No one else wants to be friends with Beverley, Elsie and Margot. Their husbands were serial killers.
They first turn to each other for support, but when one young woman, and then another, and another, are murdered, they decide they have to do something.
Because who better knows the mind of a man who kills?
It’s 1966, and Los Angeles is simmering in a heat wave. Beautiful Beverley is able to keep up her middle-class lifestyle on the earnings she made as a teen model. But she is fearful, anxious and worries constantly about her two children. Her relationship with a police officer who was involved in her husband’s case only takes the edge off a little.
Beverley feels guilty, though she was not involved in her husband’s crime. Finding the killer of the young women, who is now at large, would help her find peace of mind as well as see justice served.
Elsie is paving a new life for herself. She’s raised herself out of the typing pool at the L.A. Signal newspaper. But her new job as administrative assistant to the editor doesn’t get her the writing assignments she wants.
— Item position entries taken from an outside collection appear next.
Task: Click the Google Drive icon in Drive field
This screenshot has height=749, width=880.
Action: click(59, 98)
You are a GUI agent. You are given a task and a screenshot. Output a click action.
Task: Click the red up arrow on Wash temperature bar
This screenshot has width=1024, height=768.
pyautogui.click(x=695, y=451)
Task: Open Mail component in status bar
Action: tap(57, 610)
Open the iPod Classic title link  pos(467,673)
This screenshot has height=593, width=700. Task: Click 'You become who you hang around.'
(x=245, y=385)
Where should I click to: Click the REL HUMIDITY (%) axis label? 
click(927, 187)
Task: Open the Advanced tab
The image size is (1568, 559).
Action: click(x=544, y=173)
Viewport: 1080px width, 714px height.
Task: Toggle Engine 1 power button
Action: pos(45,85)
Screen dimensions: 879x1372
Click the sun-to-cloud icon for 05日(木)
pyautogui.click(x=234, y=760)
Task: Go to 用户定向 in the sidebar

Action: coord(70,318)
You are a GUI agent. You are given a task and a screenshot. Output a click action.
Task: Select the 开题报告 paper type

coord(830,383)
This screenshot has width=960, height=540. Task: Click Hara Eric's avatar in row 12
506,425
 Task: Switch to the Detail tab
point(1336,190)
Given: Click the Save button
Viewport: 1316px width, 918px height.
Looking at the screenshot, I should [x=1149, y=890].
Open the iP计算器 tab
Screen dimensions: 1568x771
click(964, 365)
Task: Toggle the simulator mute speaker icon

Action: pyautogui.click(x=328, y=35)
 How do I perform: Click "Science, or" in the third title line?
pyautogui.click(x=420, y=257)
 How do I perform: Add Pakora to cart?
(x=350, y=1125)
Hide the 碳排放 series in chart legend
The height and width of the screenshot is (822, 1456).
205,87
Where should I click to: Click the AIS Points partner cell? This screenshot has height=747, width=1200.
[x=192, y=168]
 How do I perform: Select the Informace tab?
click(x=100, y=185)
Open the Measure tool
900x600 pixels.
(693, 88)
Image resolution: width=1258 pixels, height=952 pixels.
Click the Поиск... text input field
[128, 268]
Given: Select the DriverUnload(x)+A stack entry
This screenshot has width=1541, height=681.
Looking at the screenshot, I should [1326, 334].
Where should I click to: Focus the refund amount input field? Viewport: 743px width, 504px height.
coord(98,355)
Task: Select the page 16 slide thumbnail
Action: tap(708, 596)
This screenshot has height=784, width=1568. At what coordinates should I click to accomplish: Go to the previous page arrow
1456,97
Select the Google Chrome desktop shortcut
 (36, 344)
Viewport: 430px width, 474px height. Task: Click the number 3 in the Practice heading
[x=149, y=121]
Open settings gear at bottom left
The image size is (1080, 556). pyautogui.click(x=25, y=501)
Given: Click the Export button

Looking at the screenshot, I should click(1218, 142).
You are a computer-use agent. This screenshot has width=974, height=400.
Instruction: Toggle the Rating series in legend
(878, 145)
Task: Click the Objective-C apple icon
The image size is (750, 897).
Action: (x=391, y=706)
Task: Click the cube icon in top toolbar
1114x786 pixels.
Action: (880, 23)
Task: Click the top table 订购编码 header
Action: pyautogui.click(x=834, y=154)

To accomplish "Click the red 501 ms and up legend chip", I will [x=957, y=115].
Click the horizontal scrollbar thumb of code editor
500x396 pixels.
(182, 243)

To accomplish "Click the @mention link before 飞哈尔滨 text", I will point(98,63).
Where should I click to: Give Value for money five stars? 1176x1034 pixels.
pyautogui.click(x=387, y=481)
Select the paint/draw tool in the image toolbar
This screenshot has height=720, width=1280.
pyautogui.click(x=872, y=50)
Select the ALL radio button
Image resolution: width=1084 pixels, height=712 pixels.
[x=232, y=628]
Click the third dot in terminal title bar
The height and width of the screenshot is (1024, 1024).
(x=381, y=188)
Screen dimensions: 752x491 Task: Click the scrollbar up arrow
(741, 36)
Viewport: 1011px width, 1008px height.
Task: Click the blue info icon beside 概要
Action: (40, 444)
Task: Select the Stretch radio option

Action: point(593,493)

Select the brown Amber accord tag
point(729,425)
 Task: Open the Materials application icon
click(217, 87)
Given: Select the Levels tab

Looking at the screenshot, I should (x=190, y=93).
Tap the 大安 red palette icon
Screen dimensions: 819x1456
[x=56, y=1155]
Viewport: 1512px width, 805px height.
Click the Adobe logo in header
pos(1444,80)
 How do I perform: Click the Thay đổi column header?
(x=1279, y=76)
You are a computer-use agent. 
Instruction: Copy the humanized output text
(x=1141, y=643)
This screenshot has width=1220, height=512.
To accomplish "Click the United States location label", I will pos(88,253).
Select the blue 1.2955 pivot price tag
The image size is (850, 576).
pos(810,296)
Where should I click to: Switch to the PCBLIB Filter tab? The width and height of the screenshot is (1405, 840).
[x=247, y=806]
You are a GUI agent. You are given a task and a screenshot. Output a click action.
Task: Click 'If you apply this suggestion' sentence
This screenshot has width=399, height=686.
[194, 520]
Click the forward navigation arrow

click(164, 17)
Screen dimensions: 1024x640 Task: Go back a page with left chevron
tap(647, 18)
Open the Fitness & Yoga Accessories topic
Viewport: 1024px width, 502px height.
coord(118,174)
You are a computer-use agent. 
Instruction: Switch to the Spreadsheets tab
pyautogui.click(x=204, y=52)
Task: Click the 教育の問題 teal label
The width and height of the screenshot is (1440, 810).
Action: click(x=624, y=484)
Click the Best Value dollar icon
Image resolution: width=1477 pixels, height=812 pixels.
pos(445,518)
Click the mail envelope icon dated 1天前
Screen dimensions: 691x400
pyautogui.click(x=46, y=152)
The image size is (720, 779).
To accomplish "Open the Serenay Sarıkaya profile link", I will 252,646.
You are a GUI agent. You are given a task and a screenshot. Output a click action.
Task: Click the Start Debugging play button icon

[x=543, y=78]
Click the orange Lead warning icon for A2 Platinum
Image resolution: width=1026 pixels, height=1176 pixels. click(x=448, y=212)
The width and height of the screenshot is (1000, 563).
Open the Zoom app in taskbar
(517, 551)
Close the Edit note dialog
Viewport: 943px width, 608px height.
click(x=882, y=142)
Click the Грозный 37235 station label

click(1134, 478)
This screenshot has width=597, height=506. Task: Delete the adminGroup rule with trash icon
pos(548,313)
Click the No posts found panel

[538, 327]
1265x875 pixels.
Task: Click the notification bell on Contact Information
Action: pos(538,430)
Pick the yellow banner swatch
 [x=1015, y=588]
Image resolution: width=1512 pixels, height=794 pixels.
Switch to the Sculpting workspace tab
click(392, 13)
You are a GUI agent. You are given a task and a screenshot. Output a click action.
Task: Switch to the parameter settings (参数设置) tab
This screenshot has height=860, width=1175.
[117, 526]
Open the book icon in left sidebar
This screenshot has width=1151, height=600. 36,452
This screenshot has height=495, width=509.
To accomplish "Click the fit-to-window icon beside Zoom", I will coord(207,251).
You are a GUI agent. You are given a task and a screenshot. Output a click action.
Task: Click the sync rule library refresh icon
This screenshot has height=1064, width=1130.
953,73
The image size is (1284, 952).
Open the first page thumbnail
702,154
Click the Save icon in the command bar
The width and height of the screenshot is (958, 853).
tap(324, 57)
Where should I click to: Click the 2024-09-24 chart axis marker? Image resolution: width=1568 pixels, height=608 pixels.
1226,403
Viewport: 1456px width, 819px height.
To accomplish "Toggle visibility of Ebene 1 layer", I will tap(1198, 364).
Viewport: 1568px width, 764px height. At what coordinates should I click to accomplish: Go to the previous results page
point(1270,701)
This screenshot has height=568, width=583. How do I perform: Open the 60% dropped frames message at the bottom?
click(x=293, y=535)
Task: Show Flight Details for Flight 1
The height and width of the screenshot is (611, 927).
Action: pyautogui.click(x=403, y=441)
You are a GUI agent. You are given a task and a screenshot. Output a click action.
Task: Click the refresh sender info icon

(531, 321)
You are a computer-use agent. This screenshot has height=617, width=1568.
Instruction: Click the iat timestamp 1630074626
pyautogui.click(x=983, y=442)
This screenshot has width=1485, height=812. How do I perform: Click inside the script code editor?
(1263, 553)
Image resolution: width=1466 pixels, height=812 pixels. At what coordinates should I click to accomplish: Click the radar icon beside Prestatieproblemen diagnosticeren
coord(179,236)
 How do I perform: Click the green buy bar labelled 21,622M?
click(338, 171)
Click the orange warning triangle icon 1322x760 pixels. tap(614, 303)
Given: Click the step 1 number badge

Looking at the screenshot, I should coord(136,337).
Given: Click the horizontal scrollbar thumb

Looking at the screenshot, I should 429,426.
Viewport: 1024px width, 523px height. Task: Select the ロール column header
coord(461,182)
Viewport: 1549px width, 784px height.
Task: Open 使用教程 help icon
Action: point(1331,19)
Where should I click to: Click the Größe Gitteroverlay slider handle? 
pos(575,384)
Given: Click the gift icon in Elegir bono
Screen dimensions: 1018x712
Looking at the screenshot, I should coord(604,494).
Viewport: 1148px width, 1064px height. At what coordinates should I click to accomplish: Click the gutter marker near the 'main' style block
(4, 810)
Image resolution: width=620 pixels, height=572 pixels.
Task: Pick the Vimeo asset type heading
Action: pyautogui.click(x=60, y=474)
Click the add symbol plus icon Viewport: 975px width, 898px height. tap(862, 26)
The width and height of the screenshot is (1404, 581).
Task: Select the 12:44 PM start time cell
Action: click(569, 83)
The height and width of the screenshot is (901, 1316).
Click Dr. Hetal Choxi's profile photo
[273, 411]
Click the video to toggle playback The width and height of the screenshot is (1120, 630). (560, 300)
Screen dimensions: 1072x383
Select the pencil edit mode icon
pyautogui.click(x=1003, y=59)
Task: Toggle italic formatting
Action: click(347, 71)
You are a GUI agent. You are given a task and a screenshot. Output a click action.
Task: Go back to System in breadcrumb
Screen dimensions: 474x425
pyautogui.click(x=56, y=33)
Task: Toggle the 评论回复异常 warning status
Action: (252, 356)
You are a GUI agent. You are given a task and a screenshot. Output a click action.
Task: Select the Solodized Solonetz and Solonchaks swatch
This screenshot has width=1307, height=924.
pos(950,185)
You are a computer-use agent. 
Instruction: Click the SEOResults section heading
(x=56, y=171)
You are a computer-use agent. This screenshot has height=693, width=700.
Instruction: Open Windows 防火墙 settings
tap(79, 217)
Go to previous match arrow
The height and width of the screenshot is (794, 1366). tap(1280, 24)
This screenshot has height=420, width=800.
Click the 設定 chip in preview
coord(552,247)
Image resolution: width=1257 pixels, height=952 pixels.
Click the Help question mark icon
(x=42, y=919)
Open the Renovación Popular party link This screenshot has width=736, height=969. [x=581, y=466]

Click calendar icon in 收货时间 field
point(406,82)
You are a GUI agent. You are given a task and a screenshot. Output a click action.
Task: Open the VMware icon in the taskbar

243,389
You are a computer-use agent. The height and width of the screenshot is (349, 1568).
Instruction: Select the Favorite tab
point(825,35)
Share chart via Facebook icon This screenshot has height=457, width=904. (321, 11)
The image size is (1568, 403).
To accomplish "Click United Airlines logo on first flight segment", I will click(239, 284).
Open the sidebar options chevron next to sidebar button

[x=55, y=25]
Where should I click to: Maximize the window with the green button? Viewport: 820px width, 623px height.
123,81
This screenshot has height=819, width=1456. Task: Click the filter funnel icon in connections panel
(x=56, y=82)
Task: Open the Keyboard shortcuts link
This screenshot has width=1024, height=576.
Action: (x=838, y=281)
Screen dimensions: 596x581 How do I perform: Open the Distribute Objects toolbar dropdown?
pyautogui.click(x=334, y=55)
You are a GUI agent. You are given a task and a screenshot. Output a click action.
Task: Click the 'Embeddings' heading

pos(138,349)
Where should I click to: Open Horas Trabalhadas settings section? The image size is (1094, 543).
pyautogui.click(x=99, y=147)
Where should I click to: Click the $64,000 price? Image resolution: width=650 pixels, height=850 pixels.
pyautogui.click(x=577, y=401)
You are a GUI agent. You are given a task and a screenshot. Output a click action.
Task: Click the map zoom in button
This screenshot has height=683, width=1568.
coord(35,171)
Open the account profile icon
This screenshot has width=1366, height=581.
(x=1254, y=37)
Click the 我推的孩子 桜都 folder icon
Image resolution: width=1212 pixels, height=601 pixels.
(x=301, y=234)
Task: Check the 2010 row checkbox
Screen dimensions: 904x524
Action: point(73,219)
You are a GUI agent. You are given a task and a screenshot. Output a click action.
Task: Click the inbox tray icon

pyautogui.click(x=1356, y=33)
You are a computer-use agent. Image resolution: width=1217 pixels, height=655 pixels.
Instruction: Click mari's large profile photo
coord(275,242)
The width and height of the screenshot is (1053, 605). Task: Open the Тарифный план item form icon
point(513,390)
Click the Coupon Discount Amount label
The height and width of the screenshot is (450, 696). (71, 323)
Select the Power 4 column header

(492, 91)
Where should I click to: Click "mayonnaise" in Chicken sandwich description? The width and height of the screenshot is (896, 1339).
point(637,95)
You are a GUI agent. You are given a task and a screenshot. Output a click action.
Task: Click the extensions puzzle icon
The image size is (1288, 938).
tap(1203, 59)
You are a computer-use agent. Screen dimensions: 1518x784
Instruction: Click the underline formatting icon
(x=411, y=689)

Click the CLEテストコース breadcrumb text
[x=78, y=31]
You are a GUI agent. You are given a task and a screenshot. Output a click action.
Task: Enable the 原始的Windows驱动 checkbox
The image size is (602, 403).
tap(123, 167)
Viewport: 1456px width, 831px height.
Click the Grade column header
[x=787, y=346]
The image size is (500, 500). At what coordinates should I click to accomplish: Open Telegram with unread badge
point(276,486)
When a new female crime reporter joins the staff, however, Elsie enlists her help. She wants to solve the crimes to prove her worth. And get a byline.
Glamorous Margot was married to a politician and lived the high life. She still has connections, and still looks the part in her designer wardrobe, but lives in a rundown apartment and works in a department store. Margot wants to pretend nothing is wrong, but she is searching for meaning in her life.
Told through their alternating perspectives, the women follow leads and clues, moving from lavish parties to trailer parks. The killer does bizarre things with the victims' bodies—one is strung from a porch. Another has an arrow put through her eye. What could it possibly mean?
Beverley swallows her pride and buries her trepidations, to visit her husband in prison. She has tried to remember what a good father he was, to separate that man from the murderer he became. But she faces him as the beast he is in an effort to gain more insight. Though she was married to a murderer, it turns out there’s more for her to learn
The women go down several wrong alleys and, naturally, antagonize the police. They almost break up because the tension is so great. But they stick it out, and stay together. They become fearless and a bit reckless. The resolution is horrifying, but it gives them a way to move forward with their lives—in more ways than one.